*What is required:* The entries must be set down again word for word; no pictures belong in the copy.

######

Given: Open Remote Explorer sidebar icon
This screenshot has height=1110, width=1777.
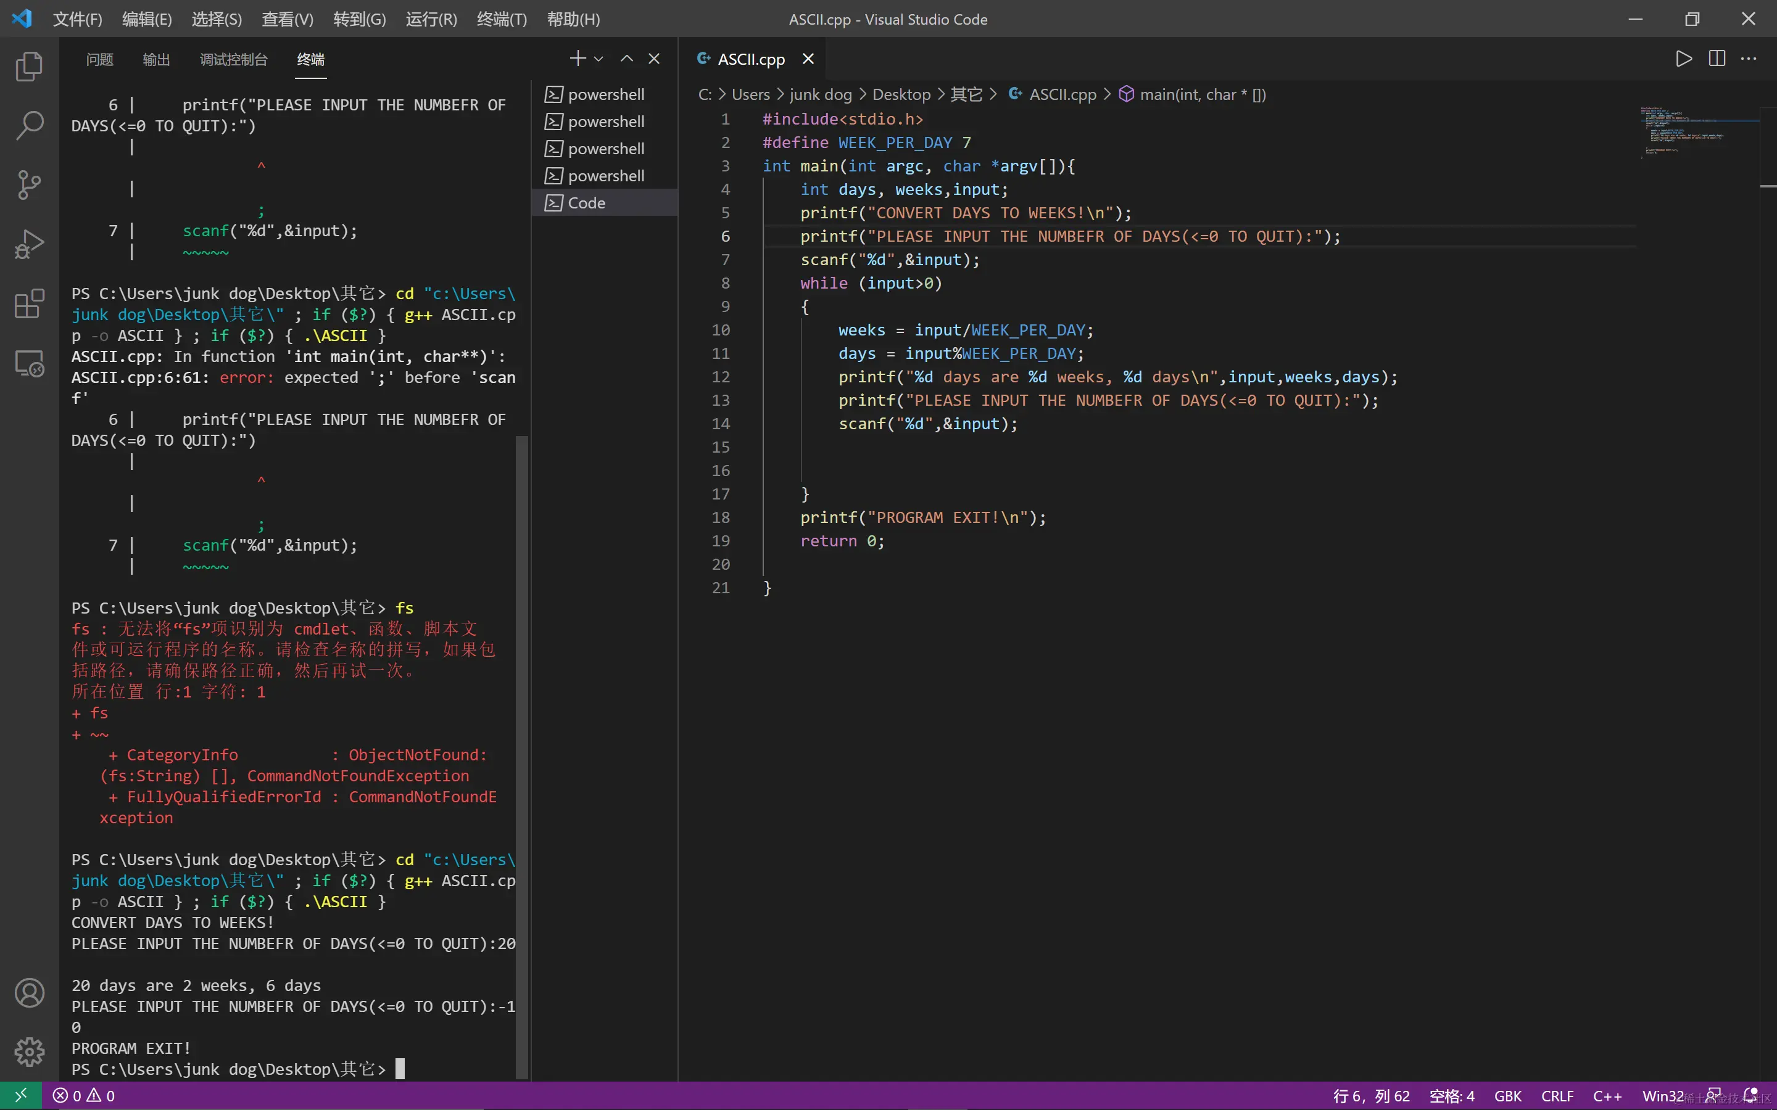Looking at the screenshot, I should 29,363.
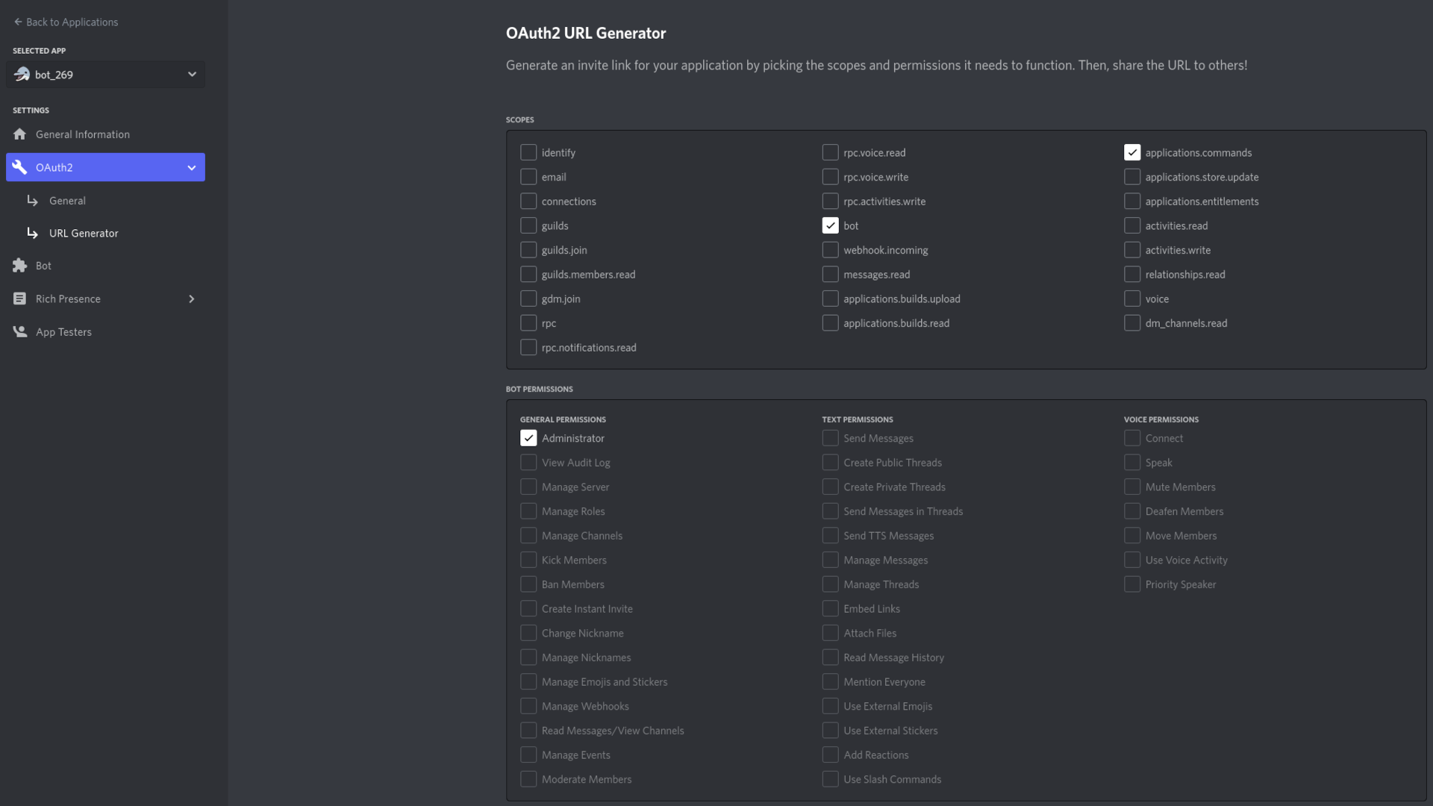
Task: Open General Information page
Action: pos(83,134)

######

*Worked solution:*
Given: Open Remote Explorer sidebar icon
This screenshot has height=1110, width=1777.
Looking at the screenshot, I should 29,363.
Task: Open General Information page
Action: pos(83,134)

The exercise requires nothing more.